1 core per GPU still holds true?

ProDigit · Post by **ProDigit** » Sat Jan 12, 2019 8:43 am

It has been said in the past to reserve 1 CPU core per graphics card.
Is there a ballpark on CPU speed per card's performance? (eg: a 2Ghz CPU bottlenecks a GTX 1050 or so?)
I'm thinking of installing a second system, with less cores (Quad core), but more powerful cards (RTX 2070 + other, higher end card in the future), and want to know what kind of CPU I should be looking for; in terms of high Ghz, or if a 3Ghz CPU will do the job?

It's important for me, because quite often, a 3Ghz CPU, if it's enough, will consume less power than a 4Ghz CPU, and costs less.

Second question is, my current CPU is only 1,89Ghz, but I have 20 CPU cores; will FAH automatically assign a second core to stream data to a fast GPU, when 1 core isn't enough, or will the one core bottleneck the card?
I have a feint impression it does use more cores when cpu speed is low, as with my 3 graphics cards connected, my system is needing 4 cores reserved (the CPU runs at 99+% utilization, with 16 of 20 CPU threads folding on 3 cards; and with 17 out of 20 cores folding with only 2 graphics cards(1050+1060); that is 1 core more than what it should do).

foldy · Post by **foldy** » Sat Jan 12, 2019 9:18 am

FAH will only use one CPU core per GPU. But it makes sense to have one CPU core free for the OS if you run CPU folding too which matches your observation.

So with a quad core CPU you can feed 4 GPUs with no CPU folding. Some say if it is a hyperthreading CPU with 8 threads you can even drive 8 GPUs. But I did not try that.

I did not here about a CPU limit in Ghz for GPU folding yet but I test it now ...

_COLLECTED MATERIAL_
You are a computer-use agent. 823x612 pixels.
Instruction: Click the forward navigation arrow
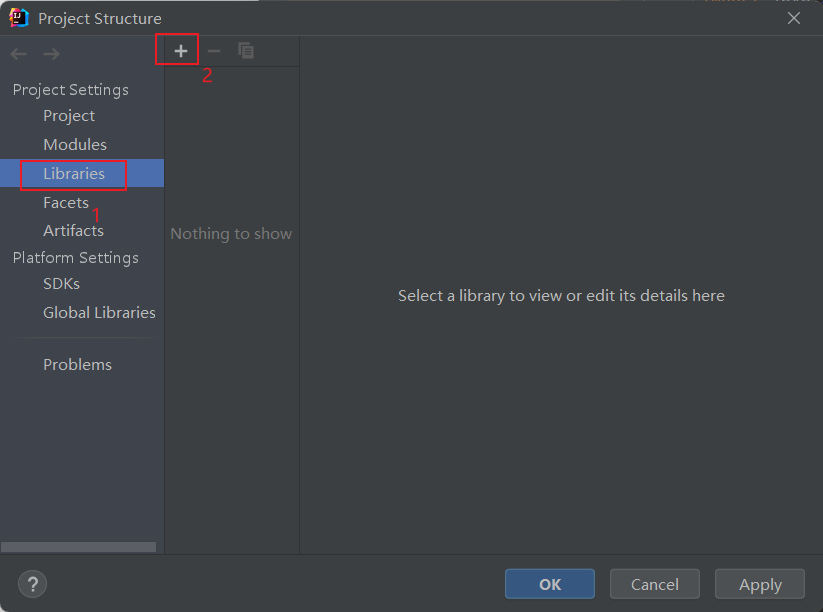[x=51, y=53]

_EXERCISE INSTRUCTIONS_
- 1) Write out the forum thread on CPU cores per GPU, starting with "ProDigit · Post" and going on through "bottleneck the card?".
- 2) In the forum thread on CPU cores per GPU, how many CPU cores does foldy say FAH uses for each GPU?

_EXERCISE RESPONSES_
- 1)
ProDigit · Post by **ProDigit** » Sat Jan 12, 2019 8:43 am

It has been said in the past to reserve 1 CPU core per graphics card.
Is there a ballpark on CPU speed per card's performance? (eg: a 2Ghz CPU bottlenecks a GTX 1050 or so?)
I'm thinking of installing a second system, with less cores (Quad core), but more powerful cards (RTX 2070 + other, higher end card in the future), and want to know what kind of CPU I should be looking for; in terms of high Ghz, or if a 3Ghz CPU will do the job?

It's important for me, because quite often, a 3Ghz CPU, if it's enough, will consume less power than a 4Ghz CPU, and costs less.

Second question is, my current CPU is only 1,89Ghz, but I have 20 CPU cores; will FAH automatically assign a second core to stream data to a fast GPU, when 1 core isn't enough, or will the one core bottleneck the card?

- 2) One CPU core per GPU.